What is expected |
Repeat every one of the entries below word for word, omitting the pictures.

Records for the exercise |
Start
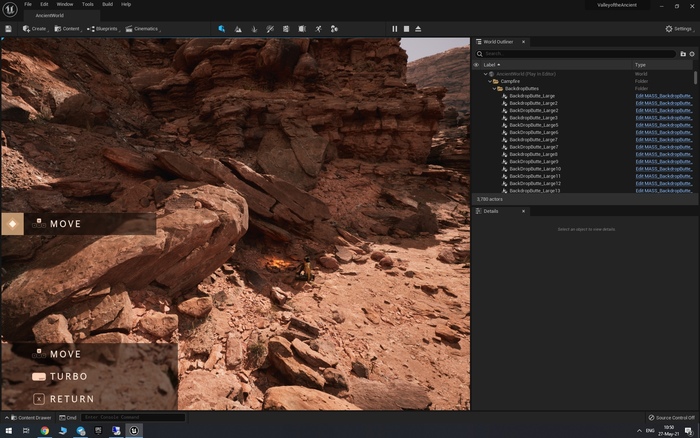This screenshot has height=438, width=700.
Task: Switch to the Details tab
Action: tap(490, 211)
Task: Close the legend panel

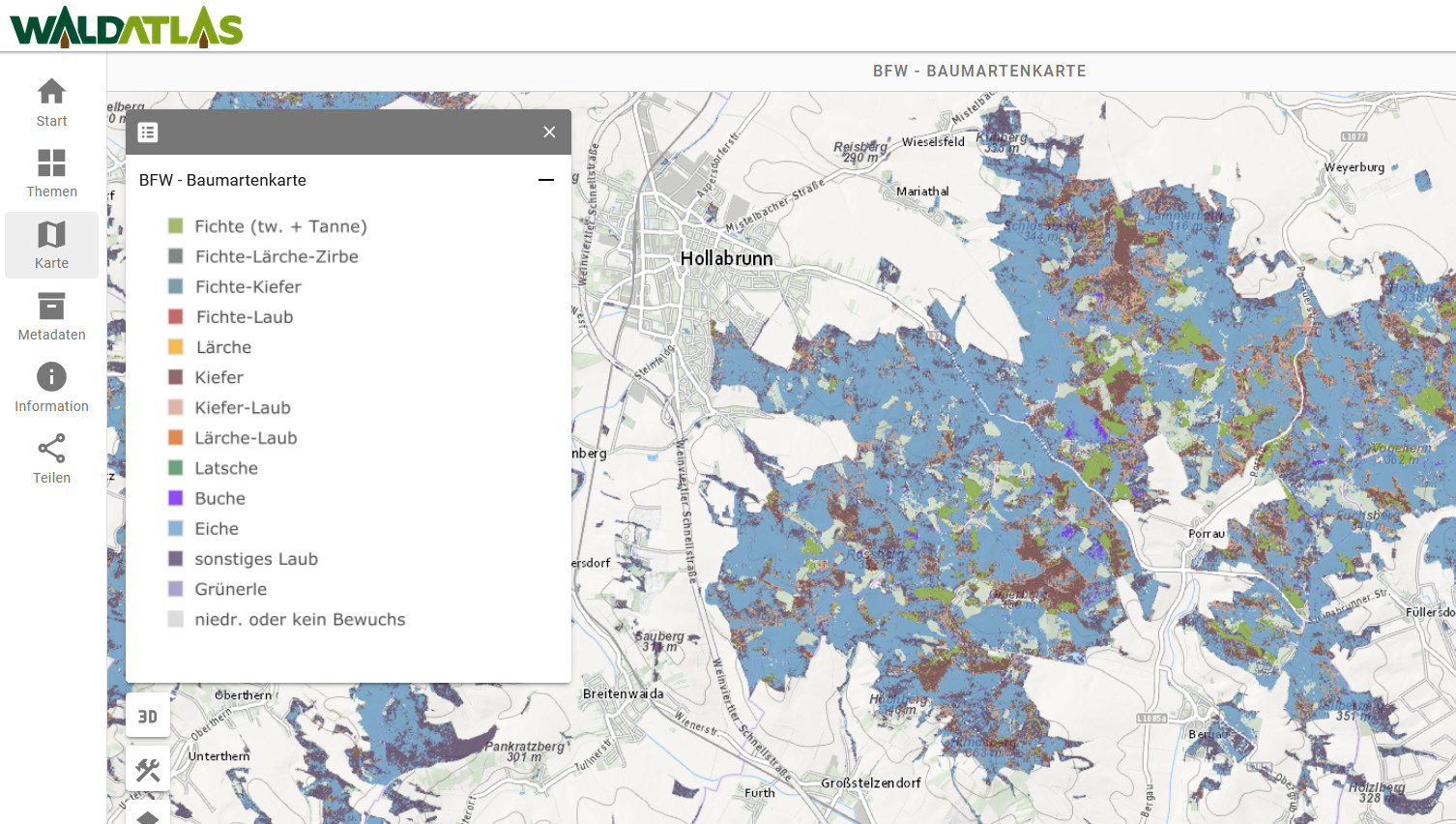Action: 549,132
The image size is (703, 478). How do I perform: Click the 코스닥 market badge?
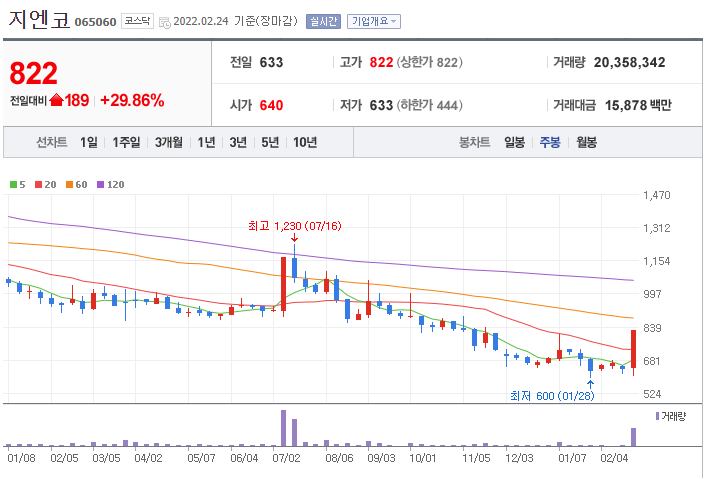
End
Response to this task |
This screenshot has height=438, width=700.
Task: Switch to the Details tab
Action: tap(490, 211)
Task: Close the legend panel

Action: 549,132
The image size is (703, 478). How do I perform: Click the 코스닥 market badge?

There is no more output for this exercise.